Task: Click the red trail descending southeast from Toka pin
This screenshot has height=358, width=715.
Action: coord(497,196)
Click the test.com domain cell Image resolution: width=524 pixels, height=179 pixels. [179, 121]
● ● ● ● ●
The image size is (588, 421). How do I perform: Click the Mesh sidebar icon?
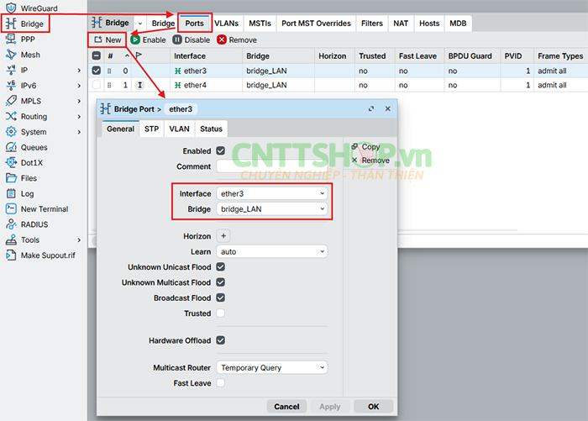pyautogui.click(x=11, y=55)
● ● ● ● ●
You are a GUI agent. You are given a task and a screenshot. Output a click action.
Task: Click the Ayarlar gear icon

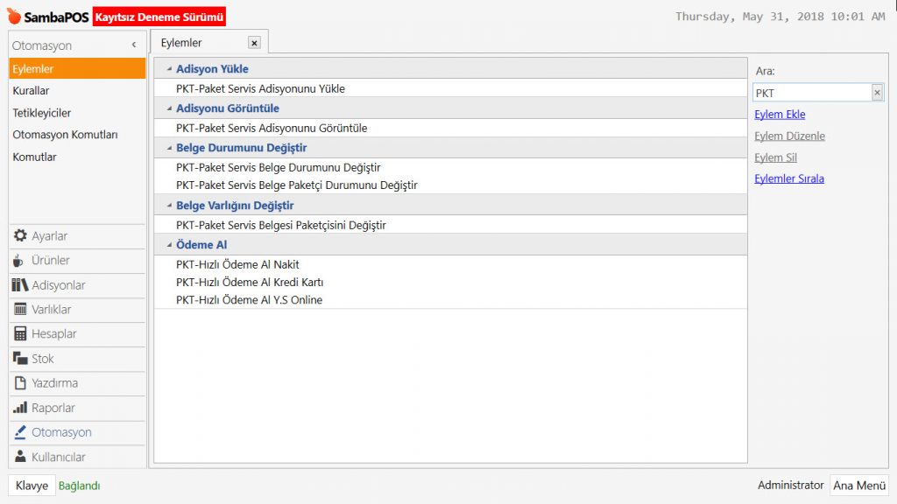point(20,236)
● ● ● ● ●
Task to carry out: Only one part of the material above is to be transcribed, namely the lines starting with the line that has "Task: Click the red" and going on through the line that has "Click the test.com", exactly as they stand.

Output for this task:
Task: Click the red trail descending southeast from Toka pin
This screenshot has height=358, width=715.
Action: coord(497,196)
Click the test.com domain cell Image resolution: width=524 pixels, height=179 pixels. [179, 121]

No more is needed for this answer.